The next day when she shows up to play, her brother won’t let her. “Sorry, Mia. Quitters can’t play on my team.” Mia is forced on the sidelines, just watching. The next day she is allowed to play again, and when she doesn’t make the goal “she feels tears in her eyes.” She hears whispering that she’s going to quit, but she realizes she loves playing soccer even more than she hates losing, and she keeps playing. “Maybe she’d score a goal, maybe she wouldn’t.”

Obviously the message here is that its not whether you win or lose, its how you play the game. But its shown as a real life story, in a way kids can understand; Mia has intense emotions readers witness her learning how to deal with.

I feel like Mia wrote this book just for my daugter Lucy who is incredibly athletic at everything she tries– soccer, T-ball, basketball, air hockey (she didn’t inherit this from me.) At six years old, it is kind of rare to see a kid so aggressive, not wandering off the field or playing house in the goal.

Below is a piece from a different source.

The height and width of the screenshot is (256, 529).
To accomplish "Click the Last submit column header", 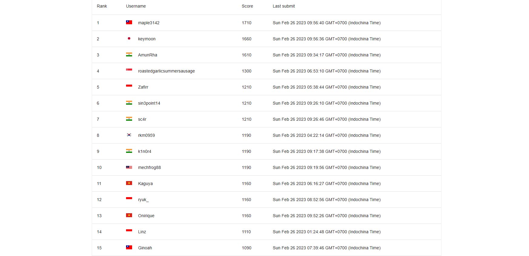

Lucy just keeps going after that ball. I obviously want to encourage her passion and skill. But she does cry when she doesn’t play well and says things like, “I’m terrible, I’m the worst.” And when she gets mad, she cheats.

I don’t understand her drive and skill because I wasn’t into sports as a kid. So I especially value this book, because it shows girls that competition is OK, which is something I wish I’d learned in sports and way beyond. I think it’s crucial to teach girls how to compete openly and ethically for victories that matter, so they don’t funnel those drives into backhanded ambitions too often focused on beauty, boys, and popularity, the venues through which girls have historically been allowed to win power.

Humans are competitive. Girls, too often aren’t taught how to deal with that, or even told that to engage in competition is bad. You’ve got to be especially wary where I live, in San Francisco, where many “progressive” schools believe every kid should be in the school play, on the team etc. I get this up to point, but learning to play fair, to want to win, that it feels good  when you do, are important lessons, key to helping girls grow into successful women.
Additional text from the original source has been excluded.